Morocco is hot.  It was hot when we got here, and it will be hot when I leave tomorrow.  It has not dipped below the benchmark 40 C / 100 F the entire time we’ve been here, including at night, and we have seen no Moroccan clouds except for a four minute rain splatter as we entered Fez that made it worse.  Humidity up, temperature relentless.

Marrakech has been the hottest though, the air aggressively still, any occasional breezes are oven blasts that suck the moisture off your eyes.  If you aren't squinting from the sun, you will from the heat.  Tourists walk around with pinched red faces, shiny at the temples.

It is Ramadan, when Muslins fast all day, not even allowed to drink water.  I seriously wonder about the number of deaths by dehydration.  Taking pictures of people is never appreciated here, and it seems that this prohibition is even stronger during Ramadan, so I apologize for the utter lack of images of the old women sitting along the side of the street in vibrantly colored robes, lined and storytelling faces sometimes visible beneath their hijab, the traditional headscarf that nearly all women wear, or often just their dark eyes looking steadily at the world through the narrow gap of a veil.

Any streets that survive the dead heat of the day come alive at night.  The air becomes hazy with the exhaust of motor bikes, ridden by sleeveless young men with shining hair and reflective sunglasses, or rigid figures of women in full robes and veil, gorgeous vibrant colors flashing past, blue orange green in front of the tan and brown walls.  Turgid water seeps between cobblestones after shopkeepers soak the area in front of their storefronts to damp down the dust and cool the pavement’s hot grudge of sunlight.

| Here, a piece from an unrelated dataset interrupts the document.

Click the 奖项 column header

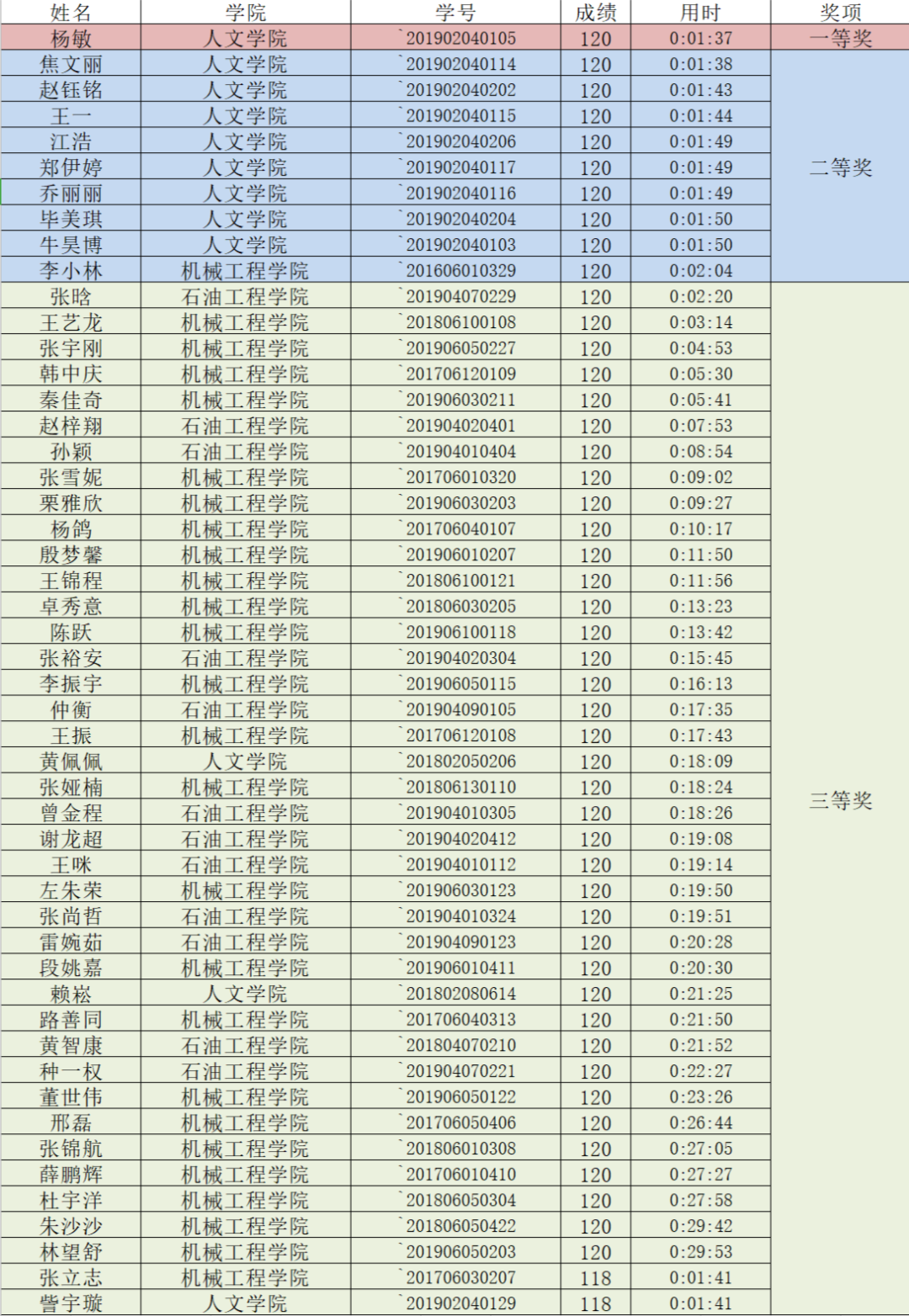(840, 13)
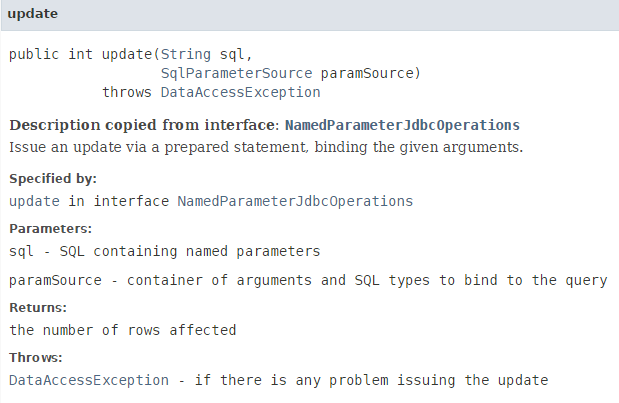
Task: Follow the update link under Specified by
Action: click(x=34, y=200)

Crowds perambulate, darting eyes at each other and the piles of goods lining the narrow twisting streets, sheets heaped with pajama pants, plastic bags of individually packaged pairs of socks, a table heaped with abandoned Reeboks and lightly worn Nikes.  Strings of leather sandals hang from awnings in the noisy light of bare incandescent light bulbs, reflected across the narrow street in murky glass panels of display cases filled with Moroccan pastries sticky in honey saturation.  By day any open cases vibrate with yellow jacket ecstasy.

Tables loaded with incense, stuffed lizards, and crystals often hold a silver or ceramic chalice, burning smoke that liberates frankincense and myrrh from biblical irrelevance and makes them a tangible part of the air alongside the formaldehyde buzz of the olive stands and the rancid guano stink of the chicken pens, all over the base note of human sweat.